We found that species varied considerably in cellular C, N, and P contents and that C:N and C:P ratios were most often highest at intermediate temperatures. Although the Redfield ratio characterizes diverse natural microalgal assemblages, the species that make up those communities can vary considerably in elemental composition (Geider and Roche 2002). Actually, stoichiometry is highly plastic within species in response to multiple factors including temperature (Sterner and Elser 2002), which was confirmed by our study. The change in stoichiometry may have been due to the effects of temperature on photosynthetic efficiency and nutrient uptake, as well as activities of carbonic anhydrase, photosynthetic phosphorylase, and other enzymes. Studies have found that carbon to nutrient ratios generally increase with the concentration of dissolved CO2 as well as under high light conditions. In nature, high temperature may reduce nutrient supply by reducing the mixing depth and increasing the stability of stratification.

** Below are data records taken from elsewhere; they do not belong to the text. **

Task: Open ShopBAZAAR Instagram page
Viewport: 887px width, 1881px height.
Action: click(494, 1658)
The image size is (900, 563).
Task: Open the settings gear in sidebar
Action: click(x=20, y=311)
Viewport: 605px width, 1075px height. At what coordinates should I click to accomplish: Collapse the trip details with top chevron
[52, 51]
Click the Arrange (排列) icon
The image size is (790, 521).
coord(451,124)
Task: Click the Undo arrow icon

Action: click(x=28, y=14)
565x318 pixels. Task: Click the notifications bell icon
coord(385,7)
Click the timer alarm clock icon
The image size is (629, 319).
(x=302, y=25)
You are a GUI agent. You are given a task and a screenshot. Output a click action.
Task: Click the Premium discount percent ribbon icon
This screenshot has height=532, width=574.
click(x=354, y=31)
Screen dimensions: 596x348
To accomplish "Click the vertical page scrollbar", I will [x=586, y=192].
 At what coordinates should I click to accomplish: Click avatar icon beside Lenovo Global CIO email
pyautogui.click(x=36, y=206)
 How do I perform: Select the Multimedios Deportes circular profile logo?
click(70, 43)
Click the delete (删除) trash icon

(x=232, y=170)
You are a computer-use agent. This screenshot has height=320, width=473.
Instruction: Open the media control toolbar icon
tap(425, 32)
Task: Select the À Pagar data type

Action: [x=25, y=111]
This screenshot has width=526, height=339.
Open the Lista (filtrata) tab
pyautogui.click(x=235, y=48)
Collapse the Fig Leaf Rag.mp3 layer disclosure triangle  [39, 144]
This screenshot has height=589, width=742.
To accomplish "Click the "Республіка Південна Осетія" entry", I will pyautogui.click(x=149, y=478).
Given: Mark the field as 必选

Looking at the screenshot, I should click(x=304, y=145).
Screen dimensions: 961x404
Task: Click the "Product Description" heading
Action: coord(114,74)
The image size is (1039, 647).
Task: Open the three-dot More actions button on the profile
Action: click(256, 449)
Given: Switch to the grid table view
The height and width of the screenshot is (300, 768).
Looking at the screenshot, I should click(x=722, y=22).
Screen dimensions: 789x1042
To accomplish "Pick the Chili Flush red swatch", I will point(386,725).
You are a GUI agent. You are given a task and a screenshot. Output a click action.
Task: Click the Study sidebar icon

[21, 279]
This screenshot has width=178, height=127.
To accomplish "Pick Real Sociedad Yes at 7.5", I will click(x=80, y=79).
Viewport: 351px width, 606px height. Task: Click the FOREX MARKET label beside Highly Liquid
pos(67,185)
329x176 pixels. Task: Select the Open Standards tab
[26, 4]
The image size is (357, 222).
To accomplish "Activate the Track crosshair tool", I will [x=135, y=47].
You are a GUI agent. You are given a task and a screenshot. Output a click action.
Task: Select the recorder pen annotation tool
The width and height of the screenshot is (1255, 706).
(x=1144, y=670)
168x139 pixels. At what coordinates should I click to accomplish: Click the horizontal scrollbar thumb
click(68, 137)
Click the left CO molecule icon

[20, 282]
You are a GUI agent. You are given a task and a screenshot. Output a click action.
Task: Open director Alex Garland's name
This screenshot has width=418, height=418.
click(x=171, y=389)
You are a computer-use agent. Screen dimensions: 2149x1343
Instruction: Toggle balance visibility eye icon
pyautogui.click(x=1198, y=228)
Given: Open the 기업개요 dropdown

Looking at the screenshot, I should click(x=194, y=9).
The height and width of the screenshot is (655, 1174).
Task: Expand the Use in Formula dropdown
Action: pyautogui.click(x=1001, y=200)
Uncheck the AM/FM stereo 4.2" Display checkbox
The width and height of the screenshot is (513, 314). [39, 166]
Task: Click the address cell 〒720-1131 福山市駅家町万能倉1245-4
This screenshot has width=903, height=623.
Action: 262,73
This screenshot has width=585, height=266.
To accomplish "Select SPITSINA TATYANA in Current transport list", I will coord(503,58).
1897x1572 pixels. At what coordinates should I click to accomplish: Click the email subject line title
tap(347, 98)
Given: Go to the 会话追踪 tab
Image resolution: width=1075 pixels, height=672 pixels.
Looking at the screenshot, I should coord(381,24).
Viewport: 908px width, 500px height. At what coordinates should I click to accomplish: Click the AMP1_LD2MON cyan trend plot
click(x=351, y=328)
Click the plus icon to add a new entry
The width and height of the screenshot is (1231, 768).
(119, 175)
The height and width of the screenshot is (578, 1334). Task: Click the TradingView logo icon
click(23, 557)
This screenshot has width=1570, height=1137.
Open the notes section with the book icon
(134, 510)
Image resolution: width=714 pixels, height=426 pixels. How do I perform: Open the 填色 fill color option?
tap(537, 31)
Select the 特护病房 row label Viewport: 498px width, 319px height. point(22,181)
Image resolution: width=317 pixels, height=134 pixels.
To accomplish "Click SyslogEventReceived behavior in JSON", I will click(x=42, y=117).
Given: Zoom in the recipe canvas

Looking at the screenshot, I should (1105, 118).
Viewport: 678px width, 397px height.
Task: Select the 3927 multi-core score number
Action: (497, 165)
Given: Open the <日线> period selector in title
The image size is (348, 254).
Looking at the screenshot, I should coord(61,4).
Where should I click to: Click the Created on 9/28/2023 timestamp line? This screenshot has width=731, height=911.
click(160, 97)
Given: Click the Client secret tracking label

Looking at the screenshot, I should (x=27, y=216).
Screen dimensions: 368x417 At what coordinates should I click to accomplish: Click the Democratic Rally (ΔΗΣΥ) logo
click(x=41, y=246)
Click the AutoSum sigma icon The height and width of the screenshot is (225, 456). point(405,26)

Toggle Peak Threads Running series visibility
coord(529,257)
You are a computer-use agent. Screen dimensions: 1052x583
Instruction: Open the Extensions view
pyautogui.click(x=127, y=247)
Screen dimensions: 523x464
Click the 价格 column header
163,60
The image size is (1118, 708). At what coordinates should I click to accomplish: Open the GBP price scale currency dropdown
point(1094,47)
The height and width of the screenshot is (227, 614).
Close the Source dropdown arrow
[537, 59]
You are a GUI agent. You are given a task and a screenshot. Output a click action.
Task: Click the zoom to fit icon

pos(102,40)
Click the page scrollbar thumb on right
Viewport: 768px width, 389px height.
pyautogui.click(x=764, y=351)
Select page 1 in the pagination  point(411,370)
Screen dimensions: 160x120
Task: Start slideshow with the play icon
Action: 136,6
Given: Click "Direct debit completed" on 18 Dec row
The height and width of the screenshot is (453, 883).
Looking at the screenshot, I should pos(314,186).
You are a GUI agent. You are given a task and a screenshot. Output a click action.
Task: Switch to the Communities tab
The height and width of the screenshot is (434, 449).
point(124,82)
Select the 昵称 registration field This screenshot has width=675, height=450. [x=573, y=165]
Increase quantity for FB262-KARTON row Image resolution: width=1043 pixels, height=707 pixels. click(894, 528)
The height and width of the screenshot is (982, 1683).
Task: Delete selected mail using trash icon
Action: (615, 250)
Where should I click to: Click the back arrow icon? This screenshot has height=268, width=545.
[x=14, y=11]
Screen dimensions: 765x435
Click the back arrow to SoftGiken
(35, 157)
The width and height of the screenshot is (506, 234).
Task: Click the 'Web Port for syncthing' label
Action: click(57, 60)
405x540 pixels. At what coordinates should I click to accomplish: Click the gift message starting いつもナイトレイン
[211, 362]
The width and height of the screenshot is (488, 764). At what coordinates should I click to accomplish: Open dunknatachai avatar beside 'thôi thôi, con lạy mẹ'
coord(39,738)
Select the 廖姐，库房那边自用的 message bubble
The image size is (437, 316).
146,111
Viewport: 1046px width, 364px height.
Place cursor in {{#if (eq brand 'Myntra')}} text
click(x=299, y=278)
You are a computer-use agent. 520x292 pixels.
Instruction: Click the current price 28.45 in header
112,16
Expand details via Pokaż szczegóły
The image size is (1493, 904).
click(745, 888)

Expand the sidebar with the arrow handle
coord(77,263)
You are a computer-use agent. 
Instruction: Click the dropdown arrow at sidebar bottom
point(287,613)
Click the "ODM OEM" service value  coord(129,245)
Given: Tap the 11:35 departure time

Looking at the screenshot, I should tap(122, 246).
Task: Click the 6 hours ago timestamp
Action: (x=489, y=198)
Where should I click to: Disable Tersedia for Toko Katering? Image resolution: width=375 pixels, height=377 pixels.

The results indicate that temperature also has strong direct effects on stoichiometric ratio. In addition, the effects of climate warming will be non-linear, either increasing or decreasing cellular N and P contents depending on ambient conditions (Jiao et al. 2016). Unimodal relationships between temperature and both cellular C:N and C:P ratios for most species suggest that these species have low N and P requirement for their growth at intermediate temperatures. High C:N and C:P ratios may also decrease the quality of algae as food resources for consumers (Sterner and Elser 2002). Thus, this study also suggests that intermediate temperature may result in lower trophic transfer efficiency as consumers face stronger elemental imbalances with their resources.

Trait correlations

Figs. 6 and 7 indicate that algal traits related to growth and nutrient content might be only weakly associated with lipid content. But the species with the fastest growth and highest biomass had low lipids relative to others in general. It shows a tradeoff which may constrain the selection of potential bioenergy crop taxa between lipid content and growth which are in line with previous studies (Liu et al. 2013; Li et al. 2014).

Conclusions

The results in this study have implications for the potential of candidate bioenergy crops candidate to grow outdoors under a wide range of temperatures. We found that Chlorophyta could grow at a wide range of temperature from 15 to 35 °C, with the optimum temperature of 20 to 30 °C (mainly around 25 °C). Whereas cyanobacteria had a higher tolerance to high temperature than Chlorophyta, the optimum temperature for growth was between 30 and 35 °C. In particular, C. reinhardtii would be an ideal one adapted to a wide range of temperatures. Understanding species-specific thermal stress is essential in understanding how temperature alteration leads to changes in the algal composition (Barati et al. 2017). The optimum growth temperature and the shape of the response to thermal variation varied considerably among taxa, with growth and stoichiometric traits showing more consistent responses than lipids. The patterns observed in this study also lend insight into the anticipated changes in algal populations and communities under ongoing warming of the atmosphere. First, C:N and C:P ratios were unimodally related to temperature in the majority of species examined, indicating that declines in nutrient content may occur with rising temperatures below some critical levels. These declines in nutrient content may affect the quality of algae as food for consumers and therefore the production of higher trophic levels. Second, the increased temperature may lead to higher growth rates but lower standing biomass (density at stationary phase). Shifts in production and composition of phytoplankton with warming may have profound implications for global energy and nutrient cycles and the dynamics and stability of ecosystems.